Businesses are always coming up with resourceful ways to boost productivity. Naturally, we tend to want our employees to do more in a shorter amount of time and generate more revenue with fewer resources. But this kind of thinking never equates to a productive workforce.
Here in the UK, companies sometimes use what’s called a “productivity factor” (PF) when dealing with their labour standards. A PF is a percentage applied to the total hours generated by a labour model and used to show labour output that reflects investment in, or restriction of, labour spend. If businesses apply a PF to their labour model, it’s important that they see it in terms of cost planning over productivity.
When is a PF not a PF?
To start, let’s look at two factors that are often mistaken for a PF:
When measuring activity, an analyst will sometimes rate the speed of work being carried out. So, for example, if the observed work is completed at a faster than normal pace, it may be recorded at 110 percent. Likewise, if the work being carried out is slower than normal, it could be recorded at 90 percent. These ratings are used in the final buildup of a labour standard so that the time value can be normalized.
Some businesses access this data for validation purposes and wrongly assume that if there is an overall rating below 100 percent, they can account for this slower than normal pace by reducing the time they calculate in the model.
Personal Time, Fatigue & Delay (PF&D)
Also part of a labour standard calculation is PF&D, which is an industry recognized allowance for a drop off in working pace over time. This can be mistaken for a PF in the same way as Activity Rating.

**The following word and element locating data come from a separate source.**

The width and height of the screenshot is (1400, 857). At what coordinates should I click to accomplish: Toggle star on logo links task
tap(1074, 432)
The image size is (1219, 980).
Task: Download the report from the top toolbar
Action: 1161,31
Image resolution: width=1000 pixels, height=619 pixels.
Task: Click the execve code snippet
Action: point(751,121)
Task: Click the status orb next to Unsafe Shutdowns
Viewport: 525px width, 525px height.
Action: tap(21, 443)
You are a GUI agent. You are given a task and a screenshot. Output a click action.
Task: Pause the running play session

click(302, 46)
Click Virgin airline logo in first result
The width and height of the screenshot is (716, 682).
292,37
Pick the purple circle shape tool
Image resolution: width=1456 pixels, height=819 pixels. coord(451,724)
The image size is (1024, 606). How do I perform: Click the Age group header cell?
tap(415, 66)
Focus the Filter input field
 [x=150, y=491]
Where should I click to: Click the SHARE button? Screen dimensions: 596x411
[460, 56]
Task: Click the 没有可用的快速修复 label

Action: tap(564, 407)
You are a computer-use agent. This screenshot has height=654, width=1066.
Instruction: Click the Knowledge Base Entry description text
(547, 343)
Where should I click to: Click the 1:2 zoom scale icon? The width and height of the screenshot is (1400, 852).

A labour standard is the average amount of time it takes the average worker to perform a task correctly. Therefore, a PF isn’t a labour standard adjustment, rather, it’s an adjustment to the total hour allocation of all labour standards + PF&D (that make up the labour model). PF&D is a percentage applied to the hour allocation of a certain job or department based on several factors including the intensity of the tasks within, and it shouldn’t be confused with a PF.
Using a PF
To calculate PF you apply a percentage factor to the labour hours number and you get an adjusted labour hours value. It will look something like this: “I want to spend x. My labor hours model tells me y. Therefore, I need a PF of z to get me to x.”
There are two ways of interpreting the PF calculation. One method is to assume that a lower PF means more hours to do the job. The other method is used when you want to see a resulting output that goes in the same direction as the input, so if you increase the PF it also increases the labour hours.
If a PF is implemented into a labour hours model, consideration is required as to where it should be applied. In some cases, a PF is applied to the final output to help the business achieve financial goals in a fair and equitable way. The belief is that all sites or stores are being adjusted by the same number and so therefore everyone is treated fairly.
However, this broad-brush approach can be detrimental as it indiscriminately alters the base labour values, even if they physically can’t be changed. In the end, the PF begins to erode the efficacy of the core labour standards already established. For example, if it always takes three minutes to cook an egg and if the labour value attributed to this is reduced due to a PF, then the time will have to come from somewhere else in the process.
Perhaps we should only be using PFs on process steps that we know can be adjusted for pace of work like walking. We could also apply a PF to service timings, customer interaction or cleaning and tidying. These are elastic tasks that are easily squeezed or stretched in the time allowed, but we must keep in mind that if we squeeze them it could impact quality of service.
If a labour hours model is generating a higher or lower level of hours required for the business, particularly older labour models, then the first port of call should be to revisit the labour standards. An activity sample would give a good indication of where all the hours are actually being used, which can be compared to the current output of the labour model. With this information the areas of the business that have the most variance can be targeted for lower level direct studies and/or video analysis.
Can PF be used in a positive way?
If a business can invest in labour hours, then a global PF can be a fair way of distributing this investment. However, this should only be a short to medium term fix, to ensure that the investment is being used in a targeted way. Ultimately, work studies and process reviews should be carried out so the labour model can be updated with new labour standards.
Overall, the key to applying a PF calculation to any labour model is to make sure you’re not masking your labour standards and consider it as more a budgeting tool rather than a means to improve workforce productivity.